What are these bathrooms? See what three experts have to say.
In standard medical and psychological practice, a child who has a persistent, mistaken belief that is inconsistent with reality is not encouraged in his or her belief. For instance, an anorexic child is not encouraged to lose weight. She is not treated with liposuction; instead, she is encouraged to align her belief with reality – i.e., to see herself as she really is. Indeed, this approach is not just a good guide to sound medical practice. It is common sense.
Until recently this was precisely how gender dysphoric children were treated. Dr. Kenneth Zucker, long acknowledged as one of the foremost authorities on gender dysphoria in children, spent years helping his patients align their subjective gender identity with their objective biological sex. He used psychosocial treatments (talk therapy, organized play dates, and family counseling) to treat gender dysphoria and had much success.

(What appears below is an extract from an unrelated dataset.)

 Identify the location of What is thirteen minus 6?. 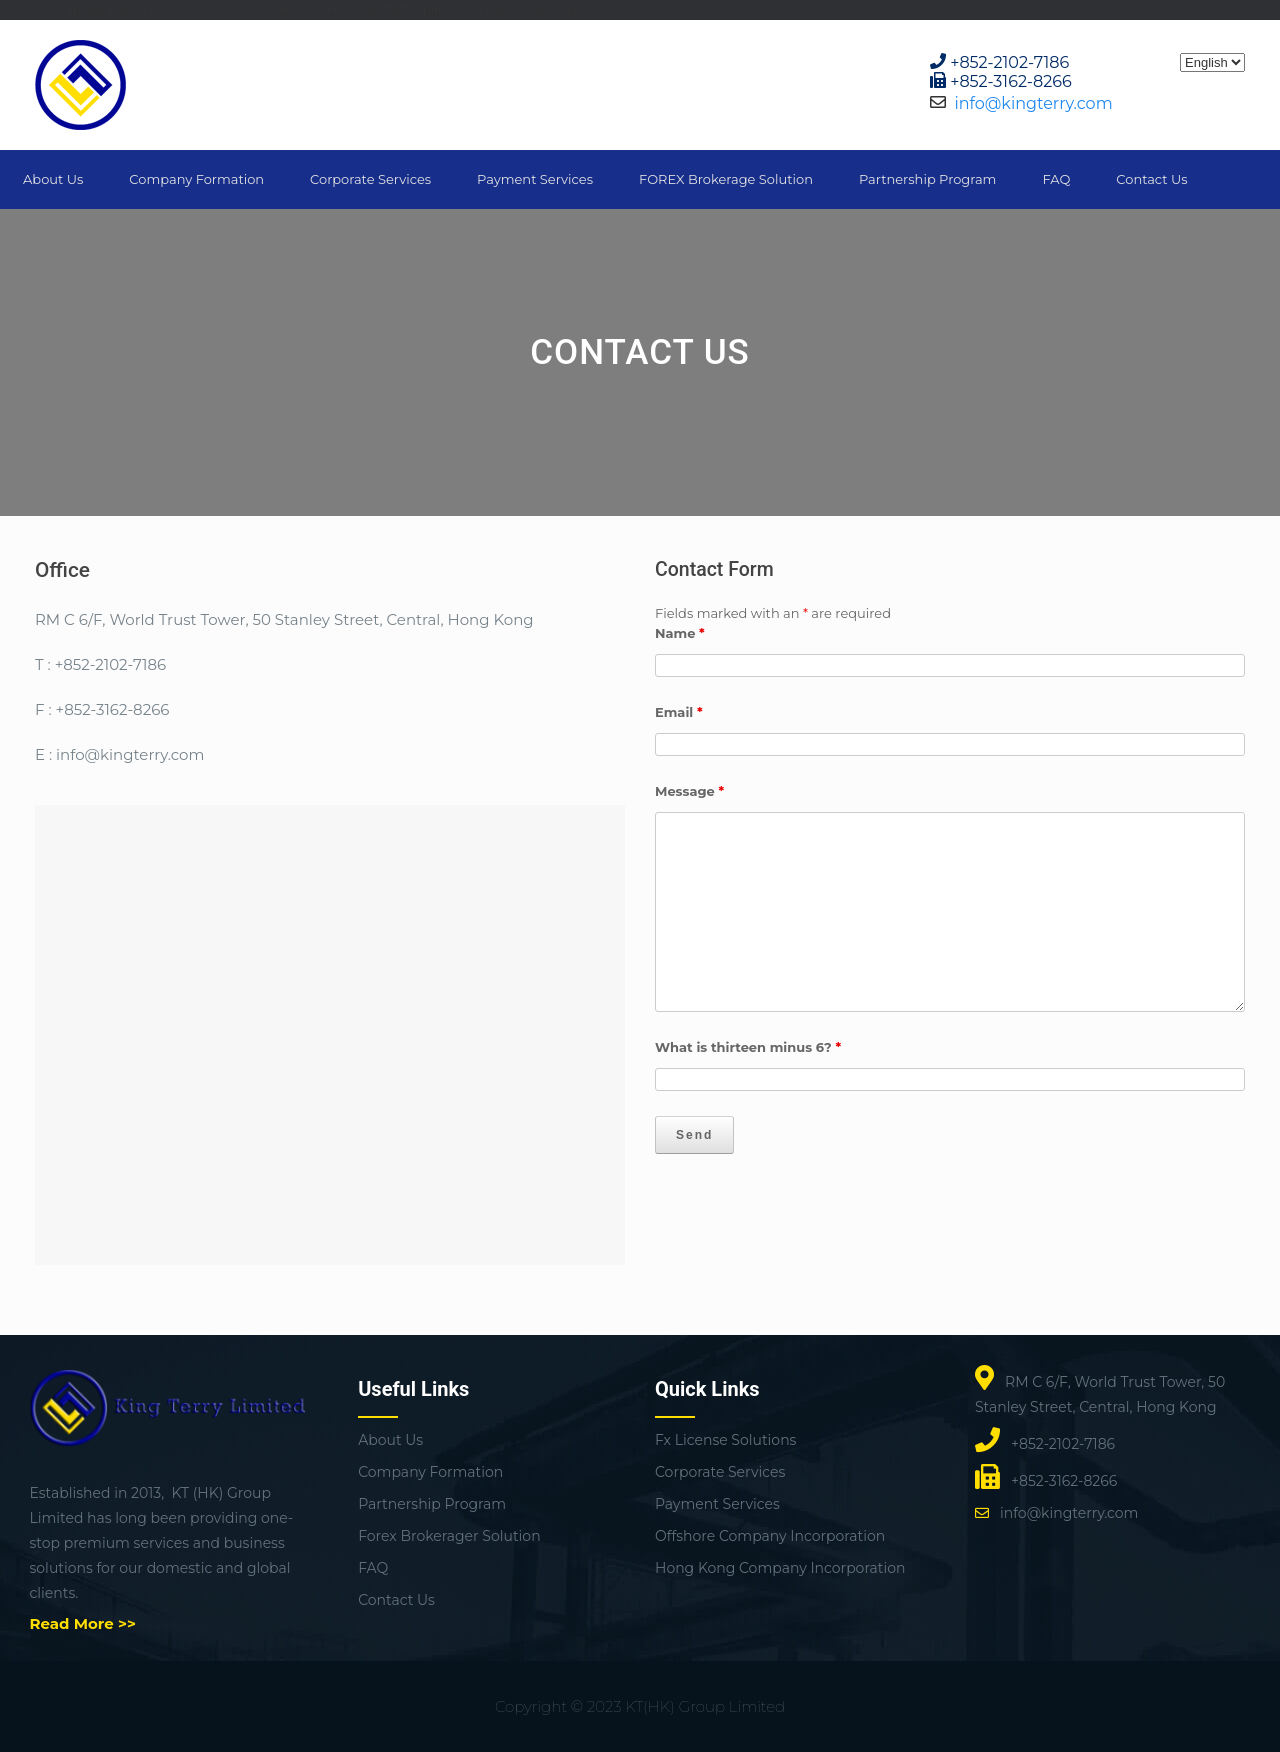
(748, 1047).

Dr. Zucker’s eminently sound practice is anchored by recognition of the ineradicable reality that each child is immutably either male or female. It is also influenced by the universally recognized fact that gender dysphoria in children is almost always transient: the vast majority of gender dysphoric children naturally reconcile their gender identity with their biological sex. All competent authorities agree that between 80 and 95 percent of children who say that they are transgender naturally come to accept their sex and to enjoy emotional health by late adolescence. The American College of Pediatricians, for example, recently concluded that approximately 98 percent of gender- confused boys, and 88 percent of gender-confused girls, naturally resolve.
Traditional psychosocial treatments for gender dysphoria, such as those employed by Dr. Zucker, are therefore prudent and natural; they work with and not against the facts of science and the predictable rhythms of children’s psycho-sexual development. They give gender dysphoric children the opportunity to reconcile their subjective gender identity with their objective biological sex without any irreversible effects or the use of harmful medical treatments.

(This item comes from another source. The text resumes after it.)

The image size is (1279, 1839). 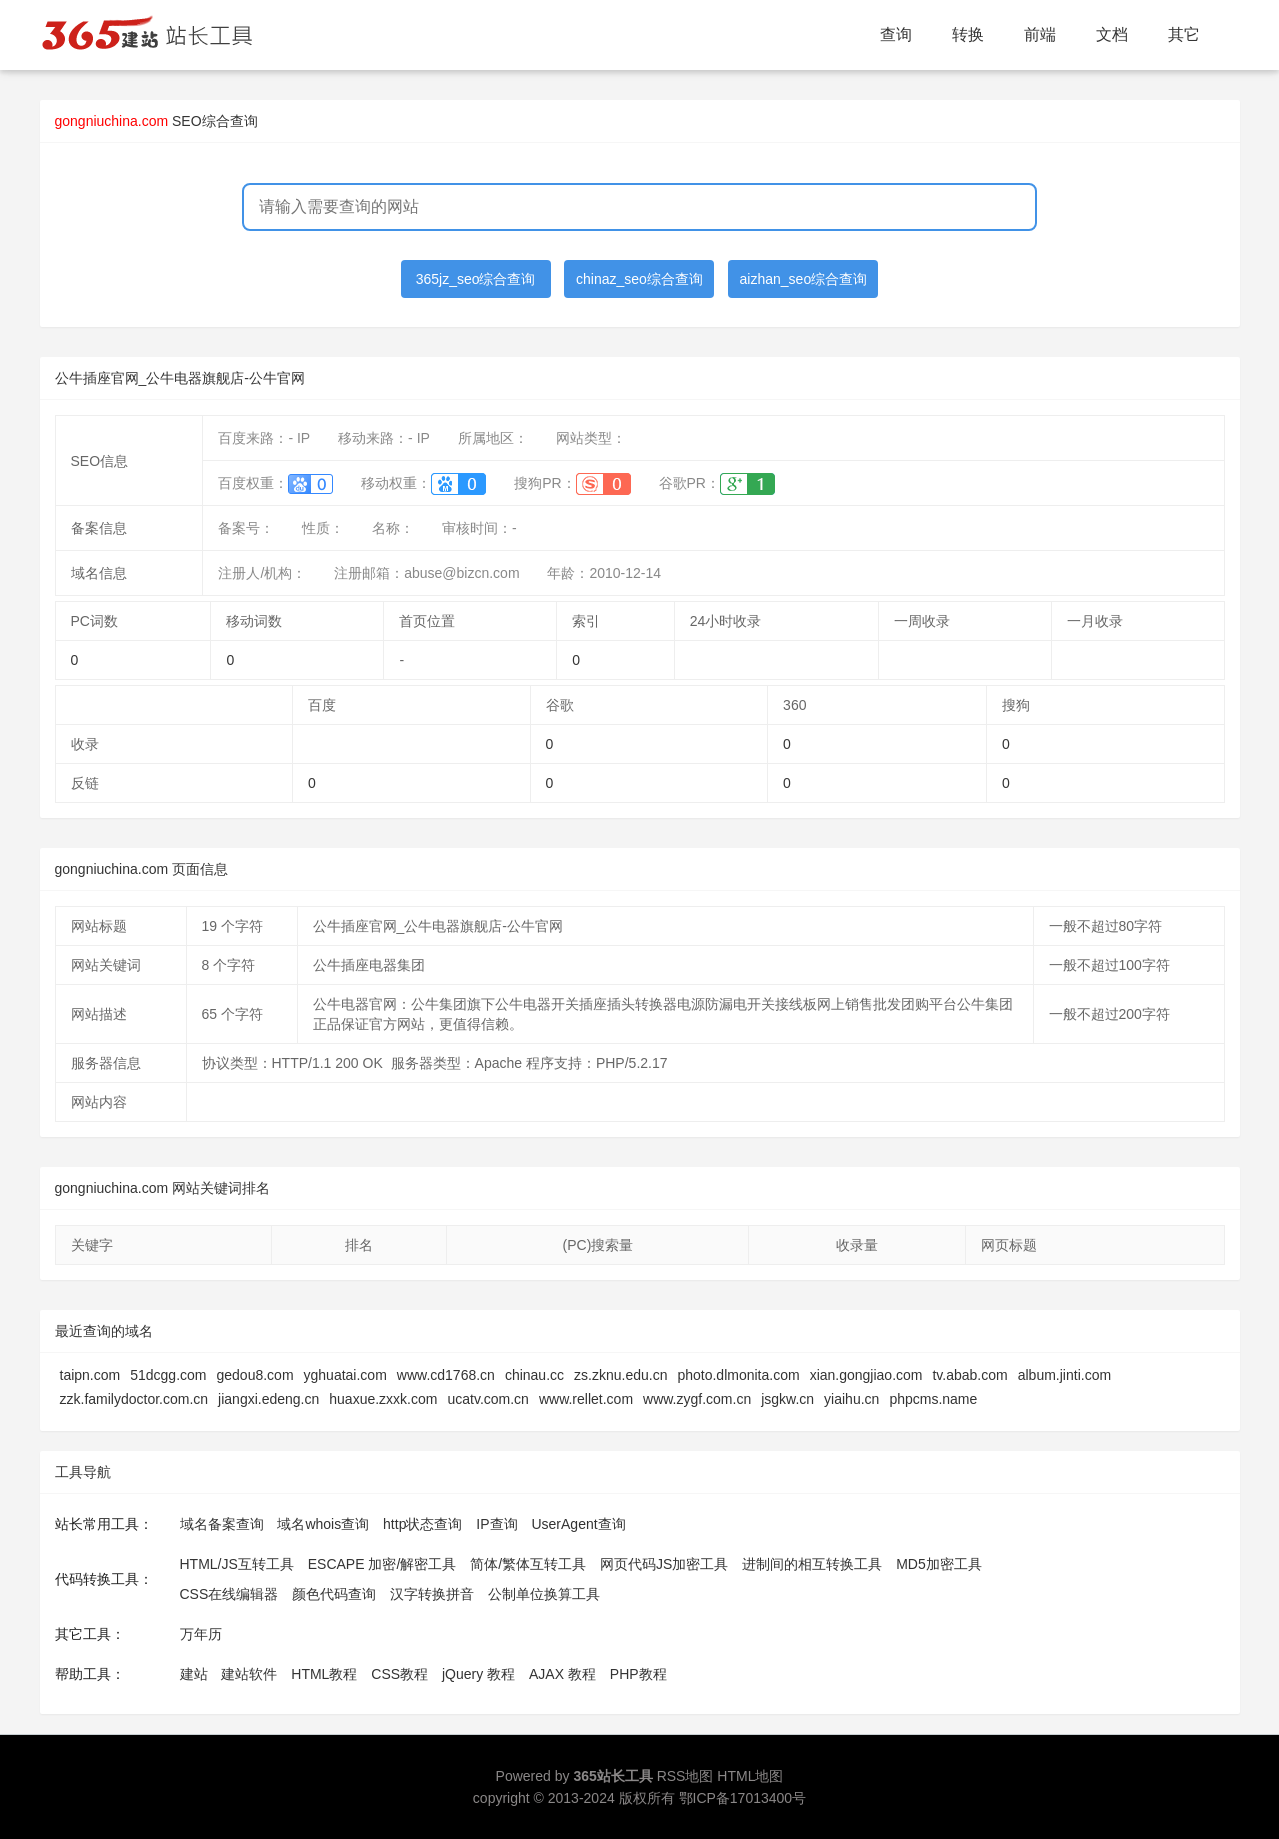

Although some researchers report that they have identified certain factors which are associated with the persistence of gender dysphoria into adulthood, there is no evidence that any clinician can identify the perhaps one-in-twenty children for whom gender dysphoria will last with anything approaching certainty. Because such a large majority of these children will surely naturally resolve their confusion, proper medical practice calls for a cautious, wait-and-see, approach for all gender dysphoric children. This sensible approach can be and often is rightly supplemented in many cases by family or individual psychotherapy to identify and treat the underlying problems which present as the belief that one belongs to the opposite sex.
Policies and protocols that treat children who experience gender-atypical thoughts or behavior as if they belong to the opposite sex, on the contrary, interfere with the natural progress of psycho-sexual development. Such treatments encourage a gender dysphoric child like [GG] to adhere to his or her false belief that he or she is the opposite sex. These treatments would help the child to maintain his or her delusion but with less distress by, among other aspects, requiring others in the child’s life to go along with the charade. This is essentially what the Fourth Circuit is requiring here. Importantly, there are no long-term, longitudinal, control studies that support the use of gender-affirming policies and treatments for gender dysphoria.
The Fourth Circuit’s mandated gender-affirming therapy is therefore a novel experiment. In light of all the existing scientific evidence … it amounts to nothing more than quackery.